Monday, May 08, 2017

Large crop fields need more insecticide

Public Release: 8-May-2017
Drivers of insecticide use
The effects of certain landscape characteristics on insecticide use depend on context and crop type, according to UCSB scientists
University of California - Santa Barbara

Over the past half century, food production has intensified to meet the growing demand. And as agricultural fields have become ever larger, more pesticides are required to enhance yield.


The analysis by Larsen and Noack, a postdoctoral researcher at the Bren School, demonstrated potentially valuable benefits to crop diversity and to smaller fields. However, these benefits were highly dependent on crop type. Their research showed that while crop diversity reduced insecticide use, its impact was small in comparison to the differences in insecticide use between different crops.

"The choice of crops we produce or the type of crops we eat has a much larger impact on overall insecticide use than do landscape characteristics such as crop diversity or cropland extent," Noack said.

Take table grapes as an example.
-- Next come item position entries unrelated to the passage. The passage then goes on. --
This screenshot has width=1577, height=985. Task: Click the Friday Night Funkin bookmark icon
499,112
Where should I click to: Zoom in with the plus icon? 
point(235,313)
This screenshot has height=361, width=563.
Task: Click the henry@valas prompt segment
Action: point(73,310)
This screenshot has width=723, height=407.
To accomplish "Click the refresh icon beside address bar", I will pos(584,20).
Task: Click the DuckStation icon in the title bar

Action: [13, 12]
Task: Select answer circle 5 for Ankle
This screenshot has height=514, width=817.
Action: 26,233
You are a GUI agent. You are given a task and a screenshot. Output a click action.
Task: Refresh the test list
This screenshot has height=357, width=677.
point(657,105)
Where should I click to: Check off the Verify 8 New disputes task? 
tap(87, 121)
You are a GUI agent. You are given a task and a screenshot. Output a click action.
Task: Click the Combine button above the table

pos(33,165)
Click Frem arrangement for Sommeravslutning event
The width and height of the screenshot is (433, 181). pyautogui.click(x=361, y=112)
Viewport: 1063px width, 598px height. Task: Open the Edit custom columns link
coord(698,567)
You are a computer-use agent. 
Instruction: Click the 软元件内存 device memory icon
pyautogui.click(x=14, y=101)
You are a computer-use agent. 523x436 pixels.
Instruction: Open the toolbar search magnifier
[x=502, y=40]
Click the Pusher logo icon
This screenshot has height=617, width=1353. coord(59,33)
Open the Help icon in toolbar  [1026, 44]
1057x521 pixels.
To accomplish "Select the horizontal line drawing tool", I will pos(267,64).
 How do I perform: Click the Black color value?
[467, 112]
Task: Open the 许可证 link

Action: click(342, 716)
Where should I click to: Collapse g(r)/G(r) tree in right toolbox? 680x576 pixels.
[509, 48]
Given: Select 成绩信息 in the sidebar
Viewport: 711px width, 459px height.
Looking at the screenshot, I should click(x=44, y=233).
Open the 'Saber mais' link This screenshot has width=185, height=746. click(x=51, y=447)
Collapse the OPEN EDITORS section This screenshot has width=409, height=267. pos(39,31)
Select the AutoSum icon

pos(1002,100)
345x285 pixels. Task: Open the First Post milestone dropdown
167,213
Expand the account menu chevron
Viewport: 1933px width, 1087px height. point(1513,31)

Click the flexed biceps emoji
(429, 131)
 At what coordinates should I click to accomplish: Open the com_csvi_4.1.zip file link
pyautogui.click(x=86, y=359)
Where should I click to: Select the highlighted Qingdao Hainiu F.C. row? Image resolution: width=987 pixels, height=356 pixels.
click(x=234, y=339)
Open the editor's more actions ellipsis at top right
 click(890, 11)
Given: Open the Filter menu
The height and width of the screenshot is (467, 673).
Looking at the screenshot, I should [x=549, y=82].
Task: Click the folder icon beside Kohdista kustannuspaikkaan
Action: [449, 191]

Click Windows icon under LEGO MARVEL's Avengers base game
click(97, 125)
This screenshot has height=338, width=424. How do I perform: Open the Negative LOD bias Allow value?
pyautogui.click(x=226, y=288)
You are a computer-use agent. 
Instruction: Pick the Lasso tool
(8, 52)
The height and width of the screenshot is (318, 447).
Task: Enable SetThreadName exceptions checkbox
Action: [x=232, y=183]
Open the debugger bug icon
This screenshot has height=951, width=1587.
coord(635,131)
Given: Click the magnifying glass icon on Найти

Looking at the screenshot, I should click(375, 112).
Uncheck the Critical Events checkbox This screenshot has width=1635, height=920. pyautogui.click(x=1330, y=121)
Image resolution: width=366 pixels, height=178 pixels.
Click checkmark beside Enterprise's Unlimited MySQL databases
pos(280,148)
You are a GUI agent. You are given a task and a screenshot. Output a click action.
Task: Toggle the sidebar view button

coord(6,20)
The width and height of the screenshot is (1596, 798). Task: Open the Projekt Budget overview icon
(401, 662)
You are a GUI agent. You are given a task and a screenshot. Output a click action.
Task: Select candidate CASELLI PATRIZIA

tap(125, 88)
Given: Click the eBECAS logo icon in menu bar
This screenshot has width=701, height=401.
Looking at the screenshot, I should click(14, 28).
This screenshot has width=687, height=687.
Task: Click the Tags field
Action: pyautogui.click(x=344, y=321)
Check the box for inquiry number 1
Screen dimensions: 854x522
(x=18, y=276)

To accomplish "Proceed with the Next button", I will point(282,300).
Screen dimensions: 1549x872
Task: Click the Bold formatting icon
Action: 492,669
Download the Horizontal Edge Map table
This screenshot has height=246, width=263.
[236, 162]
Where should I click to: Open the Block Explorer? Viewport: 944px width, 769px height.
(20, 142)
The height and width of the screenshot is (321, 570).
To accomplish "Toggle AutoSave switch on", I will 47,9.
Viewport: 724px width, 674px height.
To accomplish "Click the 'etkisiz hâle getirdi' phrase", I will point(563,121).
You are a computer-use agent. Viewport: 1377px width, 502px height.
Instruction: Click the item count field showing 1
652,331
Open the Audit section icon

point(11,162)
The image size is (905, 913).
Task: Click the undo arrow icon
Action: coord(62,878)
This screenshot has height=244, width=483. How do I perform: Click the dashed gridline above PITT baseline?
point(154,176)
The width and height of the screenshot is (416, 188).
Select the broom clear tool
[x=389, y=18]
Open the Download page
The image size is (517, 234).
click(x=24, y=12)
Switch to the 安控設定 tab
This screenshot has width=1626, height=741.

As surrounding crop diversity increased, insecticide use fell by nearly 8 kilograms per hectare. "Grapes use about 49 kilograms of insecticide per hectare, so an 8 kg reduction is a fairly substantial fraction," Larsen explained. "For oranges, the reduction is less than 2 kilograms per hectare, which is not significant, and for carrots there is no effect at all."

In addition, the investigators consistently found that larger fields use more insecticide. A huge swath of single crop may serve to meet growing demand, but it also provides an uninterrupted breeding ground for insects, which in turn may promote increased chemical treatment to control the pests.